The 4 instruments by no means as soon as flagged the identical line. Every was robust at a distinct class of downside: Greptile with near-zero false positives on correctness and structure, CodeRabbit with the widest internet and one-click fixes, and Seer greatest on production-failure severity. That’s the adversarial evaluate argument demonstrated on an actual codebase somewhat than in a paper. Heterogeneity is the entire level. 4 copies of 1 mannequin is a single reviewer with a bigger bill, whereas 4 genuinely totally different reviewers floor a set of bugs no single member may discover alone, the human included.

In apply: Don’t agonize over the only greatest instrument as a result of there isn’t one. On the high-stakes finish, run two with intentionally totally different characters. (The experiment above paired Greptile for on a regular basis correctness with Seer for production-failure severity, with virtually no overlap.) If you’re solo, one good reviewer plus actual exams is loads. And regardless of the advertising and marketing says, measure it by yourself code, as a result of each one in all these outcomes was particular to a specific codebase, and yours will likely be too.

Ought to we simply let AI evaluate extra of it?

The machine is already reviewing extra of your code than you’re. The one actual determination left is whether or not you try this intentionally, and the quantity of human you retain ought to scale along with your blast radius.

I maintain listening to a query from skilled engineers that might have been heresy a 12 months in the past: Ought to the machine be doing extra of the reviewing, maybe most of it? I not assume that’s a silly query.

The uncomfortable half is that AI evaluate works. Underneath 1% of Anthropic’s findings are marked unsuitable; the instruments catch bugs people learn straight previous, and so they don’t get drained on the thirtieth PR of the day, which is strictly when a human is least dependable. In the meantime people are visibly not maintaining: Zero-review merges are up 31% and evaluate instances are up triple digits. In an actual sense the machine is already reviewing extra of the code than we’re. The sincere framing isn’t “Ought to we let AI evaluate extra?” however “AI is already doing it, so are we going to be deliberate about that or let it occur by default whereas pretending people nonetheless learn every part?”

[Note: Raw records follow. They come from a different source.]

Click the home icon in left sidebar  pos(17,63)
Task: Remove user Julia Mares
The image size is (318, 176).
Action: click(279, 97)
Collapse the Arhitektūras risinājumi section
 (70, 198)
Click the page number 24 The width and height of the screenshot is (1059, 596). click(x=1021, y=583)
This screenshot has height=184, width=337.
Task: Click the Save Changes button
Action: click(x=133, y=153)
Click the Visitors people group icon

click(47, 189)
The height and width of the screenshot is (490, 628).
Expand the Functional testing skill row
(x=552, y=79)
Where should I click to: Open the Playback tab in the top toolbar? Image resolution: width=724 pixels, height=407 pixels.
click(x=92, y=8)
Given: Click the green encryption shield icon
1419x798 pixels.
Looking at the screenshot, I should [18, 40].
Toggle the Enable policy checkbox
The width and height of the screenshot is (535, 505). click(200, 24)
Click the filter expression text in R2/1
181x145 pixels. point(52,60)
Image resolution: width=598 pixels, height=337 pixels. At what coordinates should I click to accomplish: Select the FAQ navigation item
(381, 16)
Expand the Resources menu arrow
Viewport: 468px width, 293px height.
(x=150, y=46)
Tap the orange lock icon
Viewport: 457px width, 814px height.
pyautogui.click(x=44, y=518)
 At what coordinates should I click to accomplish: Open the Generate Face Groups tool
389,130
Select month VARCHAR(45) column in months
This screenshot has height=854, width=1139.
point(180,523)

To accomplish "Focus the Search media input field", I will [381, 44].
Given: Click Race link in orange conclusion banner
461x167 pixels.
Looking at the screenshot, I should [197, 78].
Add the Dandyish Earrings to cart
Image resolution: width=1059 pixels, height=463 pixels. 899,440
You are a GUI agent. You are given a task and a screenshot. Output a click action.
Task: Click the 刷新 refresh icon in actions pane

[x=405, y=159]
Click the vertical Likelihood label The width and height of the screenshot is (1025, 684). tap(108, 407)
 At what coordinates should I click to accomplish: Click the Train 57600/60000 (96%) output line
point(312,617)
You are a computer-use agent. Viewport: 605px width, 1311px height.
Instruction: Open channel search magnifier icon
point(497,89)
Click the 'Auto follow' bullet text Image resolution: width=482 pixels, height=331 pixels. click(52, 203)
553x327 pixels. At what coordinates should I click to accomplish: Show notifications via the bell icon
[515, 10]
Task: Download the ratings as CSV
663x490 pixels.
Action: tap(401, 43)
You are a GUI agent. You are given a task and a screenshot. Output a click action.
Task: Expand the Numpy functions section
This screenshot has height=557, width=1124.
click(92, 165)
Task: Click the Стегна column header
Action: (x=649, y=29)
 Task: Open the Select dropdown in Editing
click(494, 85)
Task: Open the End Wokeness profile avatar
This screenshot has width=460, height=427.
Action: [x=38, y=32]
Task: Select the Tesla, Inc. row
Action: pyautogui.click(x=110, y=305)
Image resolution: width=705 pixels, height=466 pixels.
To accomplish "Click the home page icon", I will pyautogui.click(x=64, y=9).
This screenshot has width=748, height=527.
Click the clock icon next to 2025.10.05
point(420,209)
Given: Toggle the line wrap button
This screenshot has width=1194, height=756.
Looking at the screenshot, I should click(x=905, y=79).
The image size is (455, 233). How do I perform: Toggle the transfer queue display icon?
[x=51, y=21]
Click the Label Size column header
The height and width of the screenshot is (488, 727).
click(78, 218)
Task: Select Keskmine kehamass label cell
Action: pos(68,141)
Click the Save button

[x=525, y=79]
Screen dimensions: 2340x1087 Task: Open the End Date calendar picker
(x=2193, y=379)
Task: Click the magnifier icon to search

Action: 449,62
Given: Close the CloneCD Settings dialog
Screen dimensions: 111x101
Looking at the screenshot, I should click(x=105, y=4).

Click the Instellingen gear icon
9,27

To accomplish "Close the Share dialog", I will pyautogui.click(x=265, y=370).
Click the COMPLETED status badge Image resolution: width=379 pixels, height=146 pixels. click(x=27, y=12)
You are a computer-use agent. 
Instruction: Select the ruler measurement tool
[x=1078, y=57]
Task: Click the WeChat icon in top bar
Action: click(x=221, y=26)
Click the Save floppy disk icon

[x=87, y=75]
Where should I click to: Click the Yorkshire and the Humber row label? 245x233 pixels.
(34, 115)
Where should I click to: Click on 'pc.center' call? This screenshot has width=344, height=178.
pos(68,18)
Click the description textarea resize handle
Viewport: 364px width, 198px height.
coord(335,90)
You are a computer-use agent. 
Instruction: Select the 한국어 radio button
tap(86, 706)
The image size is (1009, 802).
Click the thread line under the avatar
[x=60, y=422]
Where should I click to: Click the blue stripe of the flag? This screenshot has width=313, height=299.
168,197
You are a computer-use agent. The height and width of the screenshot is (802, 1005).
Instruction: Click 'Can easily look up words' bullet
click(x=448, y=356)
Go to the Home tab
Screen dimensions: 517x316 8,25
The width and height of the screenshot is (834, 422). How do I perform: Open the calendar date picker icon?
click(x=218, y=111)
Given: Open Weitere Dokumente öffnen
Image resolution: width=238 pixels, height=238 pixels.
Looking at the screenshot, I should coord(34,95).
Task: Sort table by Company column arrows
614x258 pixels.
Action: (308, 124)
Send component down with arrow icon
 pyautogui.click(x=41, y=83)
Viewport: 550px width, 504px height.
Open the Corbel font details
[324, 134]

Loop engineering sharpens this. The premise of a loop is that you just cease being the one that prompts the agent and as an alternative construct a system that prompts it, and a central a part of that system is a decide: an agent that decides whether or not the work is completed earlier than shifting on. The reviewer is the subsequent position being designed out of the interior loop, on function. We spent a 12 months automating the writing, and the loops are actually automating the checking, and the human retains getting pushed up and out. “The place does the human keep?” isn’t a seminar query; it’s one thing you resolve each time you wire up a loop, whether or not or not you notice you’re deciding it.

The place I presently land, and I maintain this loosely: The reply isn’t “a human reads each line.” That’s over. The amount ended it, and anybody insisting in any other case is describing a world that not exists. However it’s additionally not “let the loop evaluate itself and stroll away.” When an agent writes the code, one other evaluations it, and a 3rd judges it, you’ve a closed loop of fashions with broadly correlated blind spots, particularly once they come from the identical household, confidently agreeing in the identical locations. A assured “seems to be good” with no human wherever in it’s borrowed confidence: The system’s certainty turns into yours, and no one truly understood something. The loop might be each very positive and really unsuitable, with no human left to inform the distinction.

So the human doesn’t go away; the human strikes up a stage. You cease reviewing each diff and begin proudly owning the elements that don’t switch to a mannequin. Accountability, as a result of you’ll be able to’t web page a mannequin at 3:00am. The judgment of whether or not that is even the correct change to construct, as distinct from whether or not the code is appropriate. The high-blast-radius gates the place being unsuitable is pricey. And the awkward one: the habits no one specified, as a result of a mannequin evaluations the code that exists and infrequently flags the requirement that no one thought to jot down down, which stays a human-shaped hole I don’t anticipate to shut quickly. Human within the loop turns into human on the loop: sampling, spot-checking and auditing the system somewhat than studying each PR, and spending your restricted consideration the place being unsuitable would truly damage.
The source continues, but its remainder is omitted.